How I got here and where we're going, together
Midway through Donald Trump’s presidency, I ran into Aaron Sorkin in a downtown Manhattan office building.
A few years before that, I spent a heady six months writing (and rewriting) responses to questions about representing Molly Bloom as Sorkin wrote the screenplay for Molly’s Game.
I hadn’t seen Aaron since the movie premiered on a snowy December night at Lincoln Center, but he remembered I liked to write in my spare time and politely asked how it was going. I told him I’d been working on a children’s book about a young raccoon who, guided by her equitable sensibilities, hatches a club of little animal “lawyers” to help other little animals.

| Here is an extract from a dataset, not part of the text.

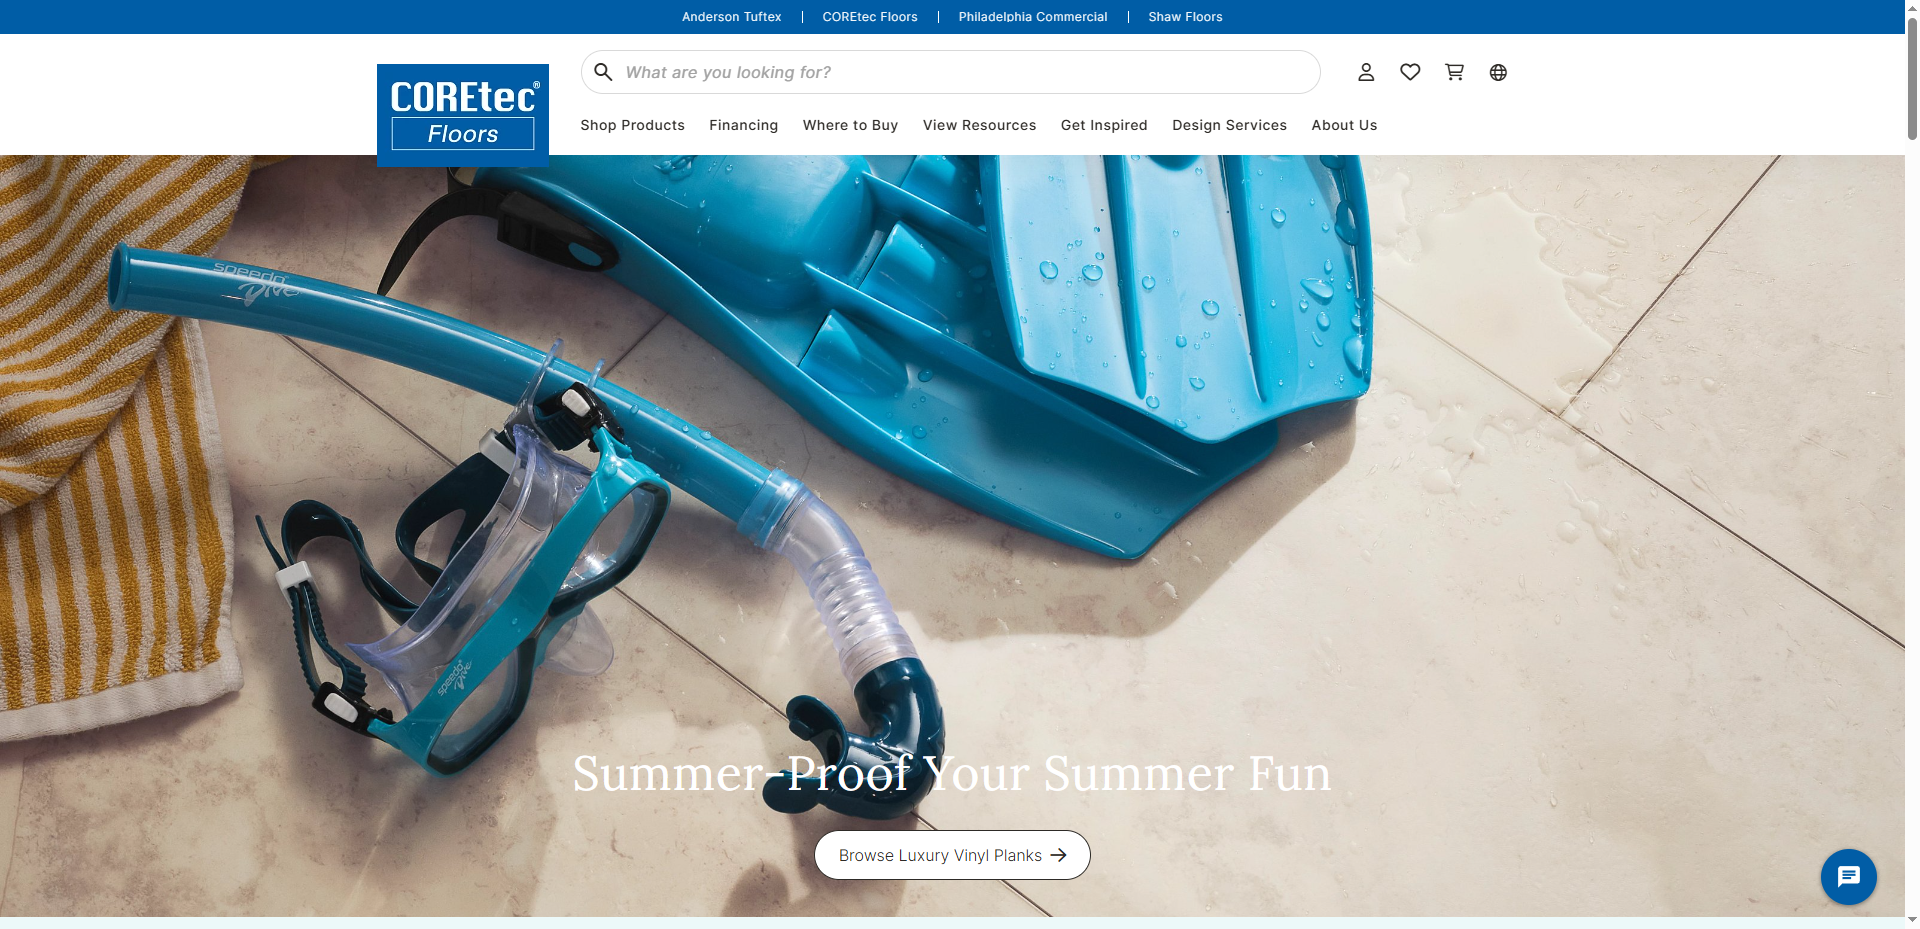Screen dimensions: 1920x929
Task: Open the Financing menu item
Action: (x=743, y=125)
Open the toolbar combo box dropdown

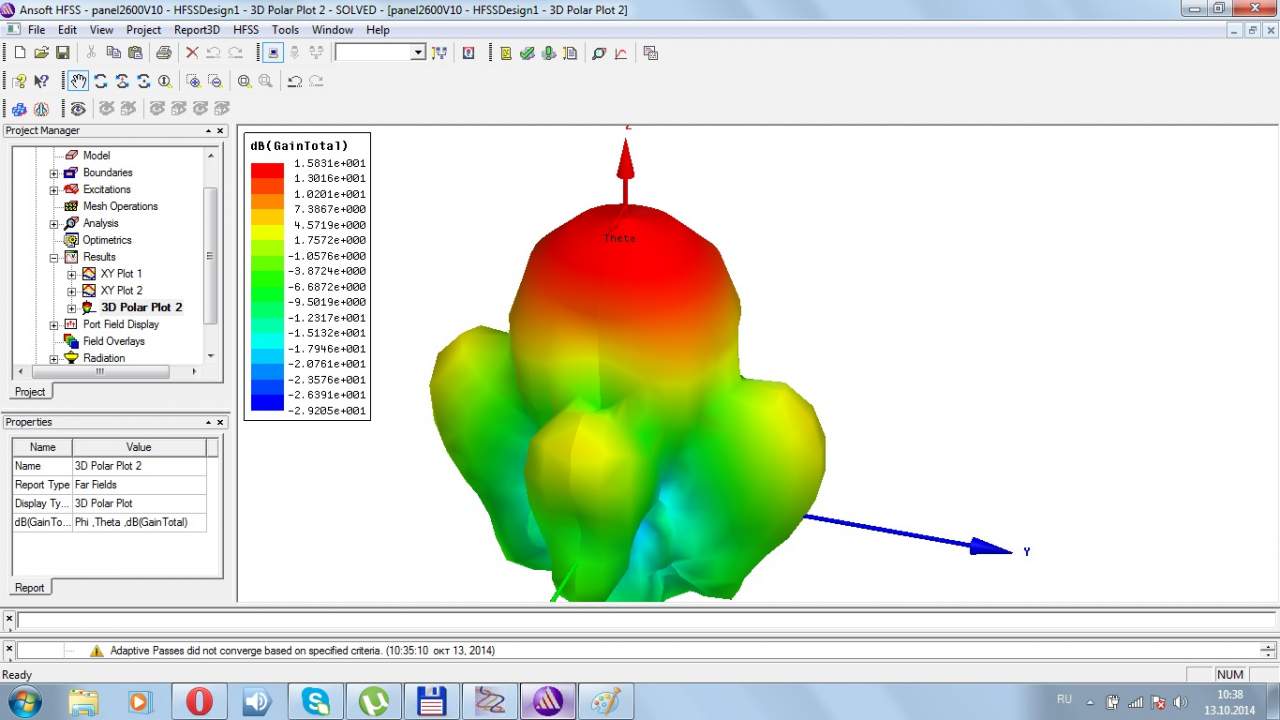[418, 53]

He offered to give it a read.
A couple months later, we caught up over lunch at a diner in Los Angeles.
“Your book,” he began with an unreadable expression.
Like many of us, lots of things about the world kept him up at night. The day after the 2016 election, Sorkin penned an impassioned personal letter to his wife and daughter, reassuring them (and the rest of us) that even after the unthinkable, we were neither powerless nor voiceless. He still believed that.
“Maybe your book could be like The West Wing for kids.”
After that, what began as a creative outlet turned into a mission to get kids excited about shaping the world.
There have been twists and turns. Three literary agents, a publishing deal I walked away from because I knew in my heart it wasn’t right. An election that shattered relationships. I became a mom and learned mental health can never be taken for granted.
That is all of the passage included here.